As mentioned, there may be survey questions that are not relevant to you or your organization – feel free to leave those sections blank. Any concern or feedback you want to relay that is not prompted by the questions can be expanded on in Section 5: Additional feedback.

Kelsey Scarfone is water program manager for Environmental Defence

4 Responses to “Please respond to Ford government survey on conservation authorities”

  1. Gaia Seagram says:

    As a landqwner of provincially significant wetlands at Thunder Beach, Tiny, |Ontario. I am very concerned that the government of Ontario could consider reducing the scope of involvement
    of Conservation Authorities in planning processes.
    A number of young family friends and relatives who have recently purchased new homes in subdivisions built across central Ontario (Elmvale, Collingwood, Barrie) are now trying to deal with wet basements, mold and flooding. It is clear that proper assessment of building sites was not undertaken.
    Building design and location must be adapted to the realities of building sites. You can not build down full basements on land which is close to wetlands or has a clay base. The safe amount to go down needs to be carefully studied with all stakeholders at the table.
    Subdivisions are the short term vision way to build a lot of houses quickly for a lot of families.
    Unfortunately the shoddy materials used, the rapid often sloppy, careless way buildings are erected is not obvious to the majority of young home buyers. These houses are no good after 25-30 years.
    What a waste. Competent architects need to be hired, quality control needs to be enforced, and a long term vision which considers size of building to lot, lot landscaping to ensure good drainage away from building and sensible choice of durable building materials. When building in bulk prices for quality can come down. Who is overseeing this?
    Please keep the Conservation Authorities’ place secure on planning committees and boards at all government levels.

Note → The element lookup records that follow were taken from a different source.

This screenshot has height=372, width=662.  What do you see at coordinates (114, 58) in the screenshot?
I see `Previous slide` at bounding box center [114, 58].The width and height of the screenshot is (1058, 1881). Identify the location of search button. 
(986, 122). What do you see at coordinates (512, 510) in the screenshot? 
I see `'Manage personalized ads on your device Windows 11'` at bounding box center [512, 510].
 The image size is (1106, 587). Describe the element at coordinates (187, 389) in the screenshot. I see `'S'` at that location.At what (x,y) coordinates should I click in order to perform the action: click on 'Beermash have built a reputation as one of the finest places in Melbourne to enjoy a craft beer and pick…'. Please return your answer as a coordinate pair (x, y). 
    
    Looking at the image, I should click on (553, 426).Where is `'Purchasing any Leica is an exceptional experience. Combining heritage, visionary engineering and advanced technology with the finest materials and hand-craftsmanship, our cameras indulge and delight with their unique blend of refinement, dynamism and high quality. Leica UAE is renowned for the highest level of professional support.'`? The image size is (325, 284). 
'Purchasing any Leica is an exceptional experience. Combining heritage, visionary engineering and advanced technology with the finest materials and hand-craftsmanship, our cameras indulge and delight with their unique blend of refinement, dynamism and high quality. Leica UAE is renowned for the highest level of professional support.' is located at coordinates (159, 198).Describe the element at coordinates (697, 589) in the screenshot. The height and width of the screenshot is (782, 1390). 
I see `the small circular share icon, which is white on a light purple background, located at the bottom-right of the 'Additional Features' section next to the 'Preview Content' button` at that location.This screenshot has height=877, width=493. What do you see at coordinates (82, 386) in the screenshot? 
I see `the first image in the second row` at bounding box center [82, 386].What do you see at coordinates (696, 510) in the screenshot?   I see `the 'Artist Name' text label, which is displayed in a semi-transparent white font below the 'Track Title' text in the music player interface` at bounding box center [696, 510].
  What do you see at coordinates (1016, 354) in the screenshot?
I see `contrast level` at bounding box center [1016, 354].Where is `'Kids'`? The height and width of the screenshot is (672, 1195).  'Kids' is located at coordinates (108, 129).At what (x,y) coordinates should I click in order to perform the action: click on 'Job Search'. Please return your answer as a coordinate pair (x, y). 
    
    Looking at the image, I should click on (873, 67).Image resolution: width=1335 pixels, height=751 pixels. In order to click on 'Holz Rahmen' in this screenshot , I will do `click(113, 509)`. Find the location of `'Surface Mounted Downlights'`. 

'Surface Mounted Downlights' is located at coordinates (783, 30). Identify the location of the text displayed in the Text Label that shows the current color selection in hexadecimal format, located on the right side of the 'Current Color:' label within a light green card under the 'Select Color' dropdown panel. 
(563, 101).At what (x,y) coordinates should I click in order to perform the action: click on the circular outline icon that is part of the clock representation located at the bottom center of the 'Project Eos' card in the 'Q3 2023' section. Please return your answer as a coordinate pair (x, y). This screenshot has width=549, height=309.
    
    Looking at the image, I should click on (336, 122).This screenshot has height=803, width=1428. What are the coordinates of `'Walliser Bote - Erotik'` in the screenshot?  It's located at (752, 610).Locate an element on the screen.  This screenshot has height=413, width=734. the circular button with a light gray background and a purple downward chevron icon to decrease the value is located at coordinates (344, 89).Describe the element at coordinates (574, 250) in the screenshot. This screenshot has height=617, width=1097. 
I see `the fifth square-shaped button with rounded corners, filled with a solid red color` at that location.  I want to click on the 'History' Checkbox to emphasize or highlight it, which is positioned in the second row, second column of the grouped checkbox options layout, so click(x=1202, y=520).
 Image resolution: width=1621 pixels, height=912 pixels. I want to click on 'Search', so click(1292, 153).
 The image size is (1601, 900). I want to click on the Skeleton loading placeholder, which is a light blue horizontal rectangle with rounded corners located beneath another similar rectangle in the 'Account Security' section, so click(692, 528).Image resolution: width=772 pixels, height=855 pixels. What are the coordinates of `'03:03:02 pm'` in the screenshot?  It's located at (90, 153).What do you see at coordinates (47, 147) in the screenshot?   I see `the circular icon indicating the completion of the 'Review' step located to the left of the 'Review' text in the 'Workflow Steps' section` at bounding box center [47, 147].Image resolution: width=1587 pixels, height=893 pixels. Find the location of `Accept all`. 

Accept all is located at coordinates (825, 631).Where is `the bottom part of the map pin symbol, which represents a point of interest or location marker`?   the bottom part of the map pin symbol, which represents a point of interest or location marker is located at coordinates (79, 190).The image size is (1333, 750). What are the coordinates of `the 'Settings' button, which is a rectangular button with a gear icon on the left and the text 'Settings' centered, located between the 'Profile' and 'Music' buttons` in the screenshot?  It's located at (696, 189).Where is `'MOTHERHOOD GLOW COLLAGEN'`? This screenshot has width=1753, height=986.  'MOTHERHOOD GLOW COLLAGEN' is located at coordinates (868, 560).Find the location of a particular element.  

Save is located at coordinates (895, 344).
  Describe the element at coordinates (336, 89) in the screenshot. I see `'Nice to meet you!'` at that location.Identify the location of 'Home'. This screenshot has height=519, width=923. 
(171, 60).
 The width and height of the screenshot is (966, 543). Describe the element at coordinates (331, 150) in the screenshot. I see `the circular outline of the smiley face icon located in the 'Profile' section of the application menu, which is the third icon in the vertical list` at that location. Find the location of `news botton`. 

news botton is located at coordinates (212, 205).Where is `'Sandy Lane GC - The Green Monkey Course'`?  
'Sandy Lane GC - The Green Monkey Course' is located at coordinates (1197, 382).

    • Conservation Authorities serve a very important role in our communities. They protect our water sources and soil health. They ensure building safety by ensuring that sites for development are not detrimental for future buyers and are not harmful to our environment. In my own community, Essa, the Nottawasaga Conservation Authority has provided many services to the public to safeguard our water table. They ensure that old well are decommissioned in a safe fashion, and have many public initiatives to protect our environment. In our current climate crisis, we need our conservation authorities more than ever. There should be increased investment in these very important protectors of our natural environment.

  2. Heather Belanger says:

    I am very concerned about our local conservation authority (NVCA) lack of action and disappointing track record of carrying out their mandate when private landowners disregard the law mandating permits when performing work on their property. The role of CA’s should certainly not be reduced but at the same time, they need to proactively do their job, protect watersheds, environmentally sensitive lands… Their salaries are paid by us taxpayers.

  3. Holly Levinter says:

    Ford seems to have no respect for the environment in any way. He is even thinking about housing in the Greenbelt area and Downsview Park. He has cut resources to environmental groups and ministries, animal protection and basically made the SPCA toothless. Well, it was to an extent anyway but the perception was that it protected and removed neglected and abused animals. Our whole environment must be protected. We need our water protected, air protected, farmers who produce our food protected. We need green space to absorb toxins, we need our forests protected. We need to make trades attractive to young people. What we don’t need is $1.00 beer.